Recopiez fidèlement le passage de l'entretien avec Lætitia Sadier reproduit ci-dessous, en commençant par « C’est lors de » et en poursuivant jusqu'à « lequel tu tends ? ».

**EXTRAIT DU TEXTE**
◇ ◇ ◇ ◇
Rencontre avec Lætitia Sadier : poétesse d’un monde changeant

C’est lors de la première édition du Beau Festival que nous avons eu la chance de rencontrer Lætitia Sadier, ex-membre du groupe mythique Stereolab, qui poursuit sa carrière solo, enchaînant les collaborations avec des artistes allant de Mouse on Mars à Tyler the Creator. Aujourd’hui elle revient avec un de ses nouveaux projets qui s’intitule Lætitia Sadier Source Ensemble et l’album Find Me Finding You. Profondément humaniste, Lætitia continue de décrire le monde qui l’entoure et aborde des sujets politiques et sociaux avec délicatesse et poésie.

Manifesto XXI – Tu joues au Beau festival aujourd’hui. Tu considères que ta musique est « belle » ? C’est un adjectif vers lequel tu tends ?

Lætitia Sadier : J’espère qu’elle est belle, oui. Moi je la trouve belle. Surtout que maintenant on est quatre à la chanter. Après, je ne suis sûrement pas la meilleure juge pour mon propre travail. L’important c’est de faire ressentir des choses, mais l’esthétique est relative à celui qui la perçoit.

Si on s’imagine que tu joues au B.O festival, ça serait plutôt seyant aussi, étant donné que tes morceaux ont une grande dimension cinématographique. Tu as l’air de t’inspirer de musiciens très proches du cinéma comme Ennio Morricone ou Bruno Nicolai.

Ce n’est jamais de manière consciente mais je pense être inspirée par le cinéma, l’architecture, dans des structures qui ne sont pas linéaires. Il faut éviter d’être chiant et se complaire dans des choses qui ont déjà été faites des centaines de fois. Pour moi c’est un compliment que ma musique s’apparente au cinéma, ça veut dire que c’est imagé.

Il y a des genres de cinéma ou des réalisateurs qui t’ont particulièrement marquée ?

Très récemment, j’ai découvert Alan J. Pakula, qui a notamment réalisé Le Choix de Sophie et Présumé Innocent avec Harrison Ford. Je trouve qu’il a une dimension visuelle très forte avec des plans incroyables. Le film Parallax View est truffé d’endroits incroyables, dont une scène de meurtre filmée en haut d’une tour qui tourne sur elle-même. Il y a aussi une scène extraordinaire qui est filmée près d’un barrage où l’eau est lancée avec une puissance dingue. Les images sont souvent saisissantes et les films traitent toujours de sujets politiques forts. Parallax View a été filmé au début des années 70 et on vit encore dans le paroxysme de ce qui est décrié, c’est-à-dire l’opacité du monde de l’entreprise et la violence qui en découle. C’est une violence totalement inhumaine où tu n’es qu’un numéro qui passe dans une machine. Ce sont des thèmes qui me touchent fortement.
◇ ◇ ◇ ◇
**DOCUMENTS FOURNIS**
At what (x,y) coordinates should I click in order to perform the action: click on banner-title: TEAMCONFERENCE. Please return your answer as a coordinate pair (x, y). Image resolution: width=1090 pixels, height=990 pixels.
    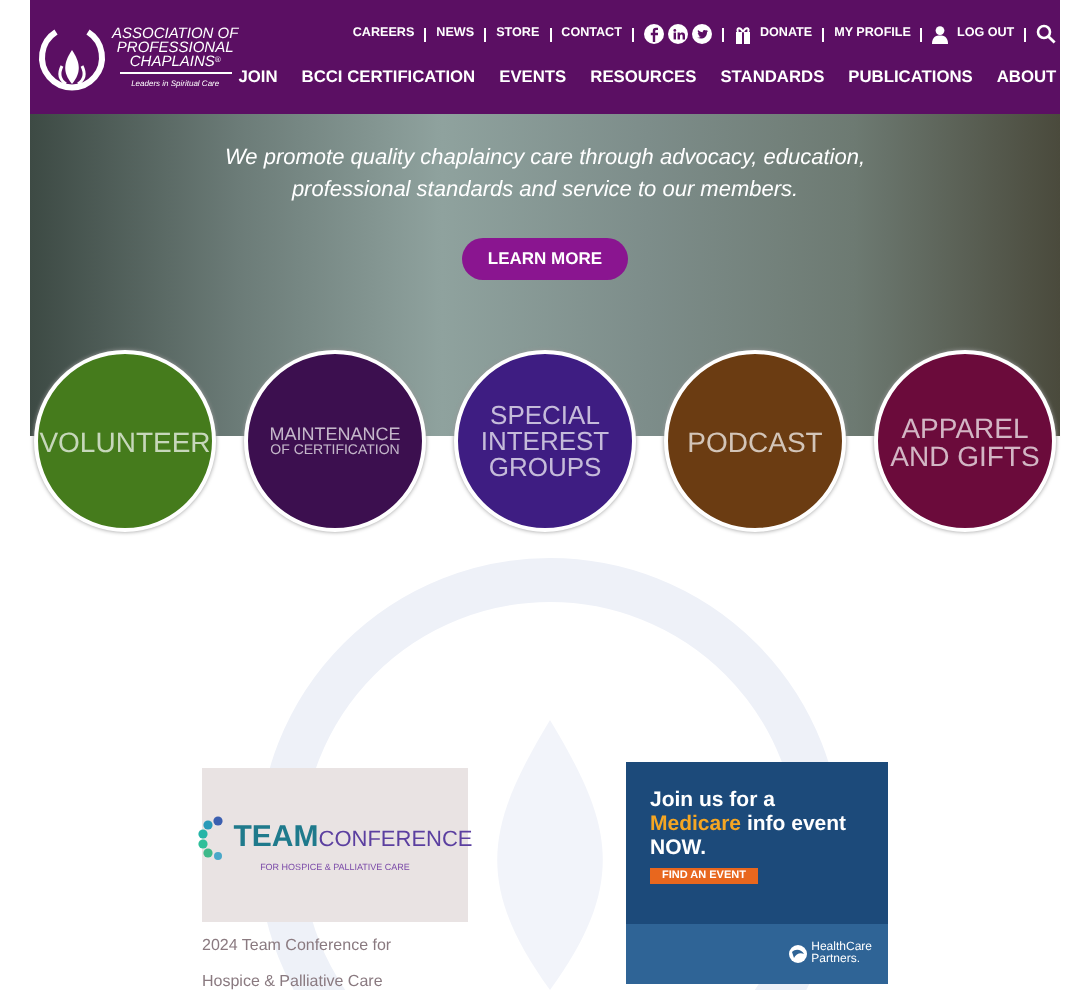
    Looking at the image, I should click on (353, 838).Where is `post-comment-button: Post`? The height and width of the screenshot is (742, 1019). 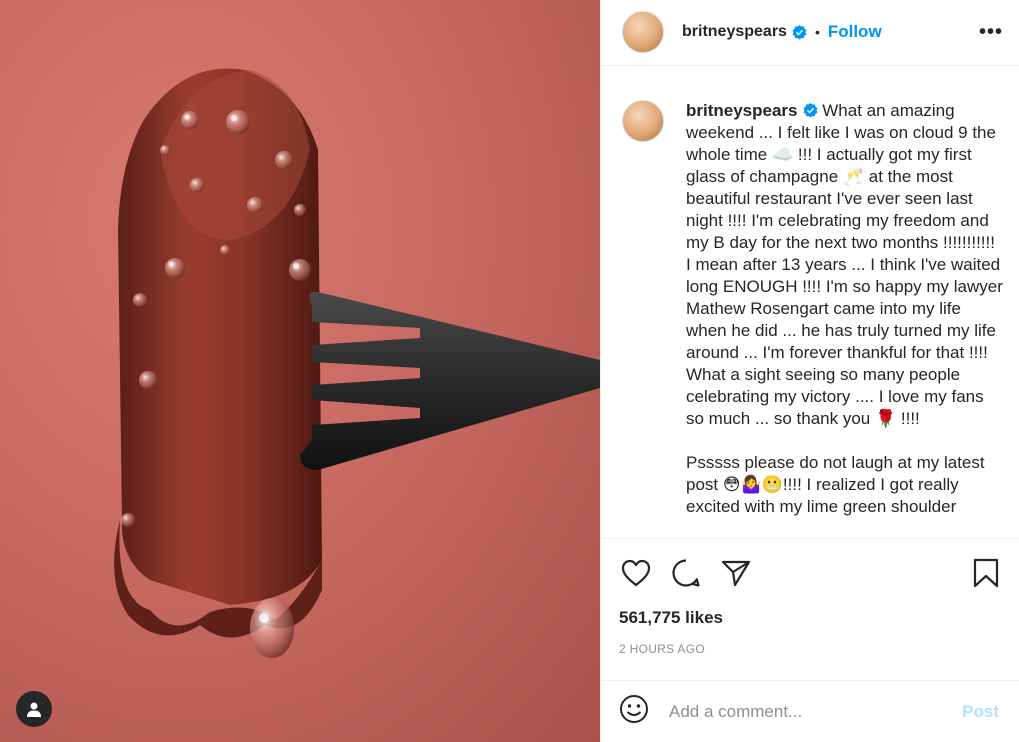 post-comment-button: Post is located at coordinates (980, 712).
◇ ◇ ◇ ◇
**CORRIGÉ**
C’est lors de la première édition du Beau Festival que nous avons eu la chance de rencontrer Lætitia Sadier, ex-membre du groupe mythique Stereolab, qui poursuit sa carrière solo, enchaînant les collaborations avec des artistes allant de Mouse on Mars à Tyler the Creator. Aujourd’hui elle revient avec un de ses nouveaux projets qui s’intitule Lætitia Sadier Source Ensemble et l’album Find Me Finding You. Profondément humaniste, Lætitia continue de décrire le monde qui l’entoure et aborde des sujets politiques et sociaux avec délicatesse et poésie.

Manifesto XXI – Tu joues au Beau festival aujourd’hui. Tu considères que ta musique est « belle » ? C’est un adjectif vers lequel tu tends ?